Print, exactly and with no pictures, the line containing "You are a GUI" and each line after it to the end of the entries below.

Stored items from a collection

-----

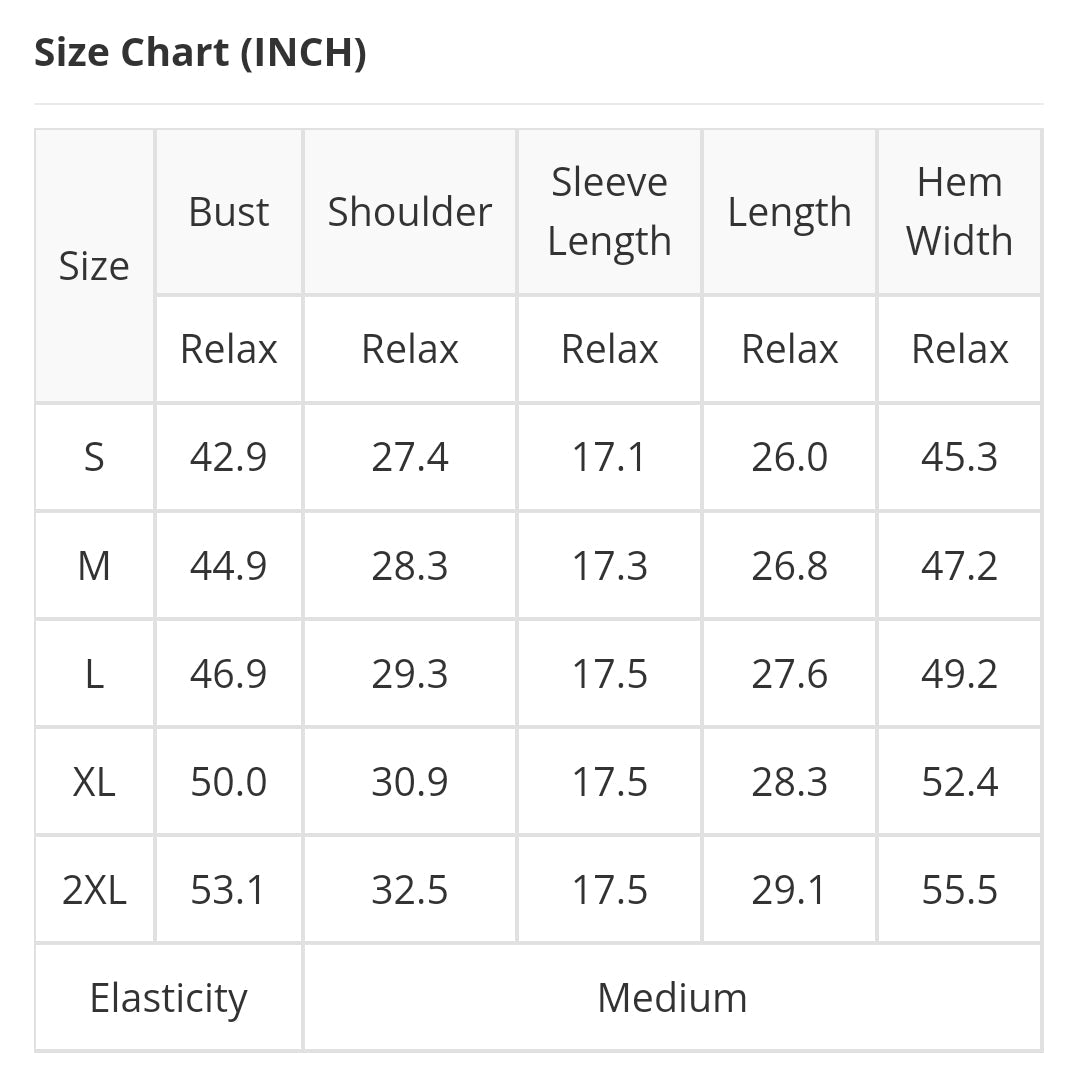Screen dimensions: 1080x1074
Task: Select hem width value 52.4 for XL
Action: 959,782
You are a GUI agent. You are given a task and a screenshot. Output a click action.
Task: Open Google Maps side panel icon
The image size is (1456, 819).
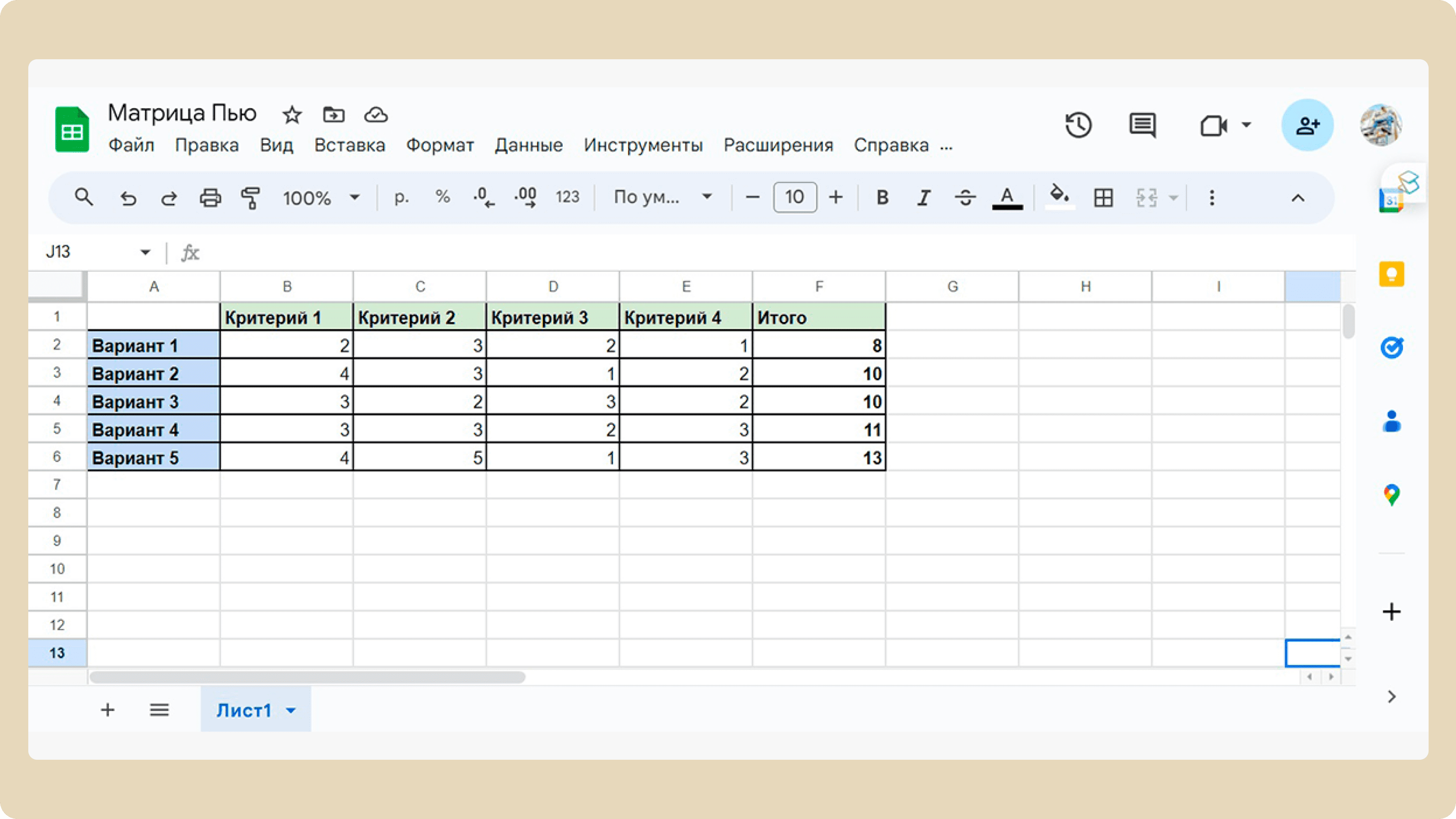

-----

§ Result for this task
You are a GUI agent. You are given a task and a screenshot. Output a click action.
Task: Open Google Maps side panel icon
The image size is (1456, 819).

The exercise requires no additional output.